私の物語

第124話 幸せになってね。





好き。ってなんだろう。ずっとわからなかった。

私にとって好き。はずっと謎の感情だった。曖昧で形のない定義だ。何故、そんな不確定なものにみんな夢中になれるのだろう。愛?確かめようのないただの概念だ。


誰かのことを好き。愛してる。なんていう奴はただ、誰かに依存して自分に存在価値を作ろうとしているだけだ。


そう思っていたのに…私は、ただ受験会場で一緒になっただけの人にどうしようもなく恋をした。助けられたからとか優しくされたからとかそういうのはどうでもいい。そんなもの後付けの理由だ。本当は、あの時、初めて君と出会った時に、直感的に、これが恋か…と感じた。


自分が恋に落ちるまでは物語の主人公に恋していたが、叶わない恋で終わるヒロイン。謂わゆる負けヒロインが愛してる。という理由だけで、主人公のために苦しみ主人公の恋を笑いながら手助けする行為がわけわからなかった。ただのフィクションだから当然か。と思っていたが、自分が負けヒロインの立場に立つと物語で主人公のために行動する負けヒロインの気持ちがよくわかった。

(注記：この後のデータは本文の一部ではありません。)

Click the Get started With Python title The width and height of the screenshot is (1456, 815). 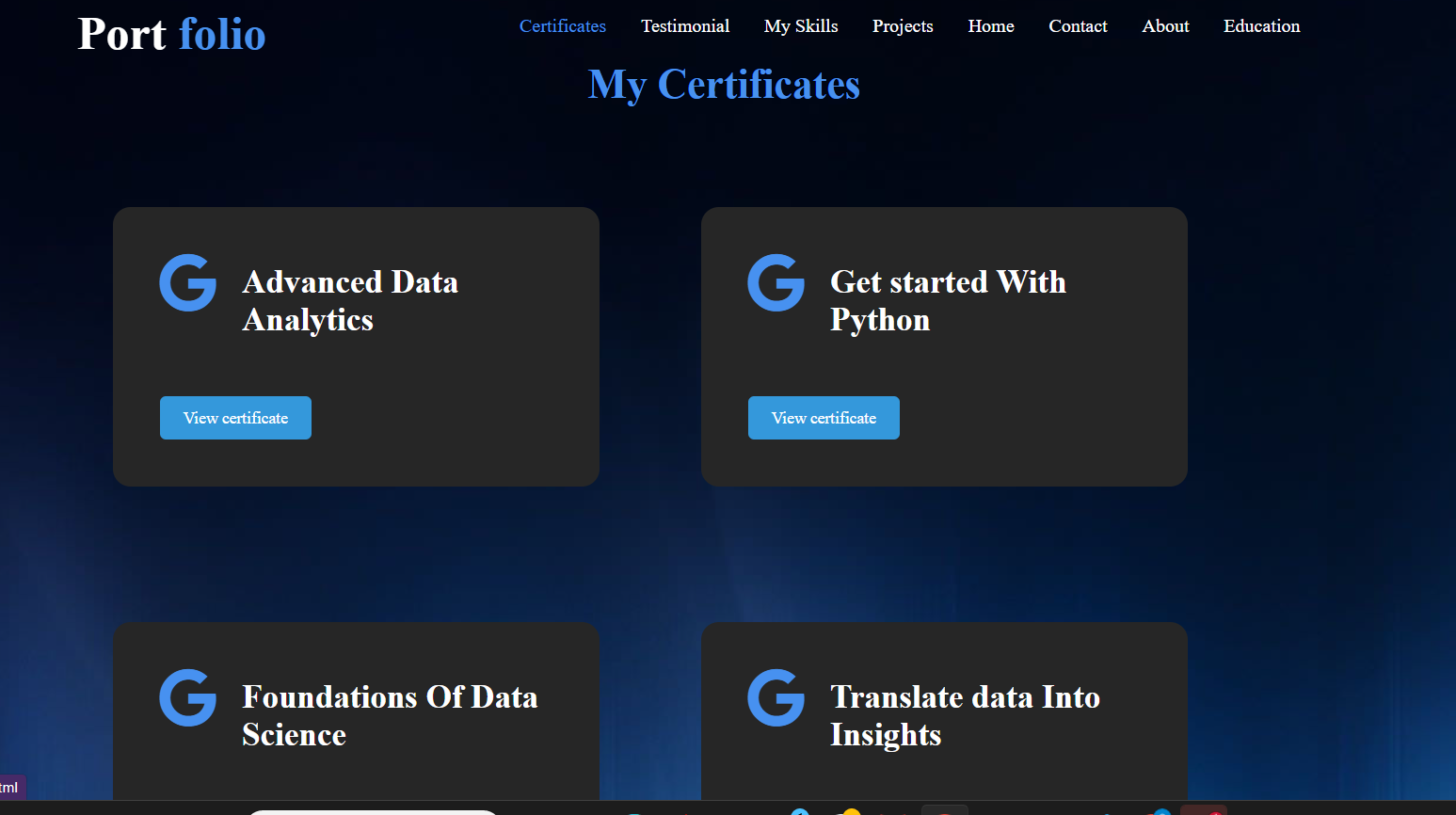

守ってあげたかったのだ。主人公がしている恋を…主人公の幸せを…大好きな人の未来を…結局、主人公に幸せになって欲しいのだ。奪おう。と思っていても、主人公が今、幸せならば妥協ラインとしては納得できる。だから、私は君たちの幸せを守るよ。

だから、君たちはちゃんと幸せになってね。


春香先輩、まゆ先輩、私が大好きな人を…りょうくんのことをお願いします。幸せにしてあげてください。そうじゃないと、私、納得しませんからね。妥協ラインとしてはいいかな。と私に思わせてください。じゃないと…私…辛くて耐えられないです。りょうくんの幸せ…3人の幸せに役に立った。と思えないと…何のために私はこの選択をしたのだろう。ってなってしまうので…お願い……します。


幸せになりたかったなぁ…

その言葉は飲み込んだ。絶対に口にしてはいけない。表に出してはいけない。

笑わないとね。君が幸せなら私も幸せだよ。




金曜日、バイトが終わりまゆ先輩の家にお泊まりをして土曜日は昼過ぎから最後までバイトに入った。バイトにも少しは慣れてきたが2連勤はちょっと疲れた。ちなみにまゆ先輩は最高で8連勤したことがあるらしい。大学の夏休みと春休みはかなり長いみたいで、お盆などは部活も休みになる為、暇すぎてシフト入れまくったみたいだ。すごい……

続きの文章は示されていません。